- Brief:
In the records below, find the line that contains "This screenshot has height=455, width=592." and the line that contains "Open taskbar Search", then retype exactly those two lines and every line between them.

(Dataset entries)
____________

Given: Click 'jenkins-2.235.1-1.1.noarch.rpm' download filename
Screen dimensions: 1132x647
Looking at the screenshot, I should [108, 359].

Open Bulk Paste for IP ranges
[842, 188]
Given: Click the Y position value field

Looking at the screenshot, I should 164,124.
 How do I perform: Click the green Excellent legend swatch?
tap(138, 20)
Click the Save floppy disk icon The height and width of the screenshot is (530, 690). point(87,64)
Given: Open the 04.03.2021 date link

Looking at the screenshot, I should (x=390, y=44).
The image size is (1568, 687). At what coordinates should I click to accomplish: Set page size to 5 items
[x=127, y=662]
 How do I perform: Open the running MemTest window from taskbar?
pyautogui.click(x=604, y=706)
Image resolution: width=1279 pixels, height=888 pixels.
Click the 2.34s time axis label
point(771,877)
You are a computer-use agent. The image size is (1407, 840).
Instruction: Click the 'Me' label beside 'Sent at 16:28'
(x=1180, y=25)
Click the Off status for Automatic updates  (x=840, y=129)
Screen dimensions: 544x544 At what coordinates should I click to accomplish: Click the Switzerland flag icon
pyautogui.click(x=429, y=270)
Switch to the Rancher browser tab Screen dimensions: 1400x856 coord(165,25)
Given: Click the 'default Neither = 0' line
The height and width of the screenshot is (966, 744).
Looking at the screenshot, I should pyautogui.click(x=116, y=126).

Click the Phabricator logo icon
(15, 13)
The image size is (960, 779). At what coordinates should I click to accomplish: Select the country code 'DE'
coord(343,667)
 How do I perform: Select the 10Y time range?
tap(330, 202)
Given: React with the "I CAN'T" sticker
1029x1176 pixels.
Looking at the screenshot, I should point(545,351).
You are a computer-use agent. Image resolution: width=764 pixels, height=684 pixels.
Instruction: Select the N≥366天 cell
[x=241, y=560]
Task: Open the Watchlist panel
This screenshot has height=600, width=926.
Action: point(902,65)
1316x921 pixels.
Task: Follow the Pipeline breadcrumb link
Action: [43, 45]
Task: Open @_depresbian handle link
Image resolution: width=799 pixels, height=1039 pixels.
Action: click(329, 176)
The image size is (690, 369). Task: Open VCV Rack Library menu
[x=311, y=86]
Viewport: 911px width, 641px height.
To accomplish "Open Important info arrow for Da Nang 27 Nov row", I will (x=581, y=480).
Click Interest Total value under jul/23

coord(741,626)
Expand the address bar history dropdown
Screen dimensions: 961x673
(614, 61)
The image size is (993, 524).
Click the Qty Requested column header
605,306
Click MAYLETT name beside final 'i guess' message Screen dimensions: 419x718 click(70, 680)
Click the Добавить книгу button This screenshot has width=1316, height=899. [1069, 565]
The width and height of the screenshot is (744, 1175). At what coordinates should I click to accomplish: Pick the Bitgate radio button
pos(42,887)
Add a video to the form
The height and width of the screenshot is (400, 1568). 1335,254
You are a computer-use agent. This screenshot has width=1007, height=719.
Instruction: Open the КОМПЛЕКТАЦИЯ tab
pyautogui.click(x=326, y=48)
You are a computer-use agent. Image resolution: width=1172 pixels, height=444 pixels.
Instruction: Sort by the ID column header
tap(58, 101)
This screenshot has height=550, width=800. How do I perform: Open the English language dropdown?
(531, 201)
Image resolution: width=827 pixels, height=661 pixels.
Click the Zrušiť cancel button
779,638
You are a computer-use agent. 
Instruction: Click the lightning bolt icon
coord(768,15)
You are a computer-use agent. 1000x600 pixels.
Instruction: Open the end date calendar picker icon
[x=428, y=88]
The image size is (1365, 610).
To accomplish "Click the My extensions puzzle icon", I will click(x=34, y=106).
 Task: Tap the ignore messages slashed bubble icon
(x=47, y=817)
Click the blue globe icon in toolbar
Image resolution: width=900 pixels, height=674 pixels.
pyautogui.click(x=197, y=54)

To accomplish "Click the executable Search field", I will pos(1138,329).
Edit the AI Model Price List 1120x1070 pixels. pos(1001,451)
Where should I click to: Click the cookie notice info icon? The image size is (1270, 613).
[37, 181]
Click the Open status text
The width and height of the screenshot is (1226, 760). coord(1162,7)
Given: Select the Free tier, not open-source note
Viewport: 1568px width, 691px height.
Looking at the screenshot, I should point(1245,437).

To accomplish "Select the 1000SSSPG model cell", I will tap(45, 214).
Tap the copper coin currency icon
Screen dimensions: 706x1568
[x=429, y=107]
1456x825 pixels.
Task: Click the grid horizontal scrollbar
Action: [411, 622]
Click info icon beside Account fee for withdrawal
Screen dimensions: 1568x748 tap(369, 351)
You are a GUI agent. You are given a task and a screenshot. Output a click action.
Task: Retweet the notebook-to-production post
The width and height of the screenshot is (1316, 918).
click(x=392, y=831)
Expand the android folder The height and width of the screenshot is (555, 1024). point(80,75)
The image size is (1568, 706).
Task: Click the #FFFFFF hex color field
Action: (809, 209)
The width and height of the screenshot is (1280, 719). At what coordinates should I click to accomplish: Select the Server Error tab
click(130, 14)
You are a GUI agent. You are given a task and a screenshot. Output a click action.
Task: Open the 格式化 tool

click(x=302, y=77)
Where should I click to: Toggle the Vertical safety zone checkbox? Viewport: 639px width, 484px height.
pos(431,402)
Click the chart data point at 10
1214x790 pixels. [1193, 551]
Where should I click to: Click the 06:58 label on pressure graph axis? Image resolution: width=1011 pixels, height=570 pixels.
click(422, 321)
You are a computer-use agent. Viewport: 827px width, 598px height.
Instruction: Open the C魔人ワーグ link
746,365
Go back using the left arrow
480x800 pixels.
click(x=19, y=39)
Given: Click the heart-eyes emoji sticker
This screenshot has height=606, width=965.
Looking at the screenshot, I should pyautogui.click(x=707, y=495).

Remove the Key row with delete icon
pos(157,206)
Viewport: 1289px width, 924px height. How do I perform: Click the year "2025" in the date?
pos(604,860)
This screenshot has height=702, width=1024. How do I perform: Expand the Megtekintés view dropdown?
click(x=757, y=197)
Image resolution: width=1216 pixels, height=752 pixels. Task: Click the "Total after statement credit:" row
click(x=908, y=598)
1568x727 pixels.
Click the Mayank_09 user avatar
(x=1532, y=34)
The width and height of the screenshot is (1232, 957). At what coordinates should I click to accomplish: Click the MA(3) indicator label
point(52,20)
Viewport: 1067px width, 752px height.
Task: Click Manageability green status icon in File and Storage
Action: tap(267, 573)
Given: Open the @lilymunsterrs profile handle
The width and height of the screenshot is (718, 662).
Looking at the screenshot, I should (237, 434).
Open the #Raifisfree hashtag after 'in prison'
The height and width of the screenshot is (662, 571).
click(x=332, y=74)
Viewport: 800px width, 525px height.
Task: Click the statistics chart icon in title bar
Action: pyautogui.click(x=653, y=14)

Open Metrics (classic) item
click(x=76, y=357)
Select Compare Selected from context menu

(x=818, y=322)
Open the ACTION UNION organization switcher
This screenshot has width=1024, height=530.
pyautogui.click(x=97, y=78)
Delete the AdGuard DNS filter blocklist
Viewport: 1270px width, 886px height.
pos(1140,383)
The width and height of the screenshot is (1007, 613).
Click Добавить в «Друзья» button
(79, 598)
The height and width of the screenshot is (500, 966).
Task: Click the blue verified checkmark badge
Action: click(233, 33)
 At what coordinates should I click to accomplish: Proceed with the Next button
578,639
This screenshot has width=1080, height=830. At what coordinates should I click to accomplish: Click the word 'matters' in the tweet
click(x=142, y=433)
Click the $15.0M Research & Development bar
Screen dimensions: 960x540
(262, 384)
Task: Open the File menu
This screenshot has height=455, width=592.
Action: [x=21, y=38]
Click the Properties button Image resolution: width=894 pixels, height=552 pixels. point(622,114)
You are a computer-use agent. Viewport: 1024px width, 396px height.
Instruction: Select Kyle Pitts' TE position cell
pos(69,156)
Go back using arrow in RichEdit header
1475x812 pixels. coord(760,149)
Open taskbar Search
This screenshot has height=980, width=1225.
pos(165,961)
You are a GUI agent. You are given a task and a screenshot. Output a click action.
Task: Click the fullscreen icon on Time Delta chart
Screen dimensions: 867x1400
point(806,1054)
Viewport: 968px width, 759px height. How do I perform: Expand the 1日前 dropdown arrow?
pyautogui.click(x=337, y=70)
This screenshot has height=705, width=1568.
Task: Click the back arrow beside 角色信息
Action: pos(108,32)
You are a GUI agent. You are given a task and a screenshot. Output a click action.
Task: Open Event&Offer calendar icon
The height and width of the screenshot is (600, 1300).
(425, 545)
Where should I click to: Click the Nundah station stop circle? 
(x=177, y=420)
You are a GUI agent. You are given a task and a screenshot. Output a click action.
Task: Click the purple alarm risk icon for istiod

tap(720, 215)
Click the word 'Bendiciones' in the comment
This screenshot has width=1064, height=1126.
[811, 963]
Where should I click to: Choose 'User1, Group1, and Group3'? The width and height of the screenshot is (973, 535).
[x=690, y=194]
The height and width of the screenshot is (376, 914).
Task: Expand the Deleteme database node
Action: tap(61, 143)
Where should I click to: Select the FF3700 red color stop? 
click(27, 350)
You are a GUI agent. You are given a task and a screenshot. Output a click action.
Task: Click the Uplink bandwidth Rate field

____________

- Answer to this exercise:
This screenshot has height=455, width=592.
Action: [x=21, y=38]
Click the Properties button Image resolution: width=894 pixels, height=552 pixels. point(622,114)
You are a computer-use agent. Viewport: 1024px width, 396px height.
Instruction: Select Kyle Pitts' TE position cell
pos(69,156)
Go back using arrow in RichEdit header
1475x812 pixels. coord(760,149)
Open taskbar Search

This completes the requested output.